This post describes a more maintainable method than normal DHCP for automatically assigning host names and IP addresses to servers which is ideal for cloud computing and large clusters. It assigns them according to the location of the server, and requires zero administrative effort when you add or replace a server.
DHCP is OK, but it costs time and effort to keep up to date as you install and replace servers. If you have a million servers, you'd like for the IP addresses to be easily correlated to where the hardware is. For example, you'd like for the server name to be something like Drone-Rracknum-Sservernum and the IP address to be something like PREFIX.rack-number.server-placement-in-rack.

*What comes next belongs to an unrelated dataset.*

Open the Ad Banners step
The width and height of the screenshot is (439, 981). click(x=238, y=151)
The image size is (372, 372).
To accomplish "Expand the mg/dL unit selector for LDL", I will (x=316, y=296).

Then your IP address would tell you immediately where the server is in your data center. If you have several hundred servers or more, this is a good thing. But you don't want to hard wire MAC addresses into DHCP configurations or IP addresses into filesystem images, either. Both are high-maintenance methods.
This post talks about an alternative method of assigning IP addresses, that lets you locate your servers easily, is lower overhead and more maintainable than the usual way of using DHCP.
The assumption of this arrangement is that you have a managed switch or two for each cabinet of servers, and that you maintain the IP addresses of the switches in DHCP. When you replace a switch, you put its MAC address / IP address pair into DHCP and away you go. But there are many fewer switches than servers, so this is something like 1/49 or so of the number of servers you have.
Once you have this, then the rest is simple. You assign the switch IP addresses sparsely, perhaps one per 50 addresses in a subnet. For example, 10.0.0.1, 10.0.0.51, etc. You then rewrite the network startup to listen for a link discovery packet (LLDP or CDP). This packet contains the management address of the switch, and the switch port this NIC is connected to.
If you assign these switch numbers in a way that reflects your hardware layout, then it's simple to decode that back into the placement of the switch in your environment.
Basically, the host computes the host name it gives to DHCP, and lets DHCP do its thing. The host name should be structured something like this: Drone-Rracknum-Sservernum. Of course, the script to translate the switch IP address to a rack number, and servernum offset is site dependent, but not hard to compute. If you have your racks arranged in nice neat rows and columns, you could go further and translate the racknum into a row and column or other local designations for the location of the server.
You give this host name to DHCP, and it then assigns you an IP address, DNS servers, and other information from that. If you wanted to hard-wire your "other information", the IP address itself is also easily computed, and you can avoid DHCP completely.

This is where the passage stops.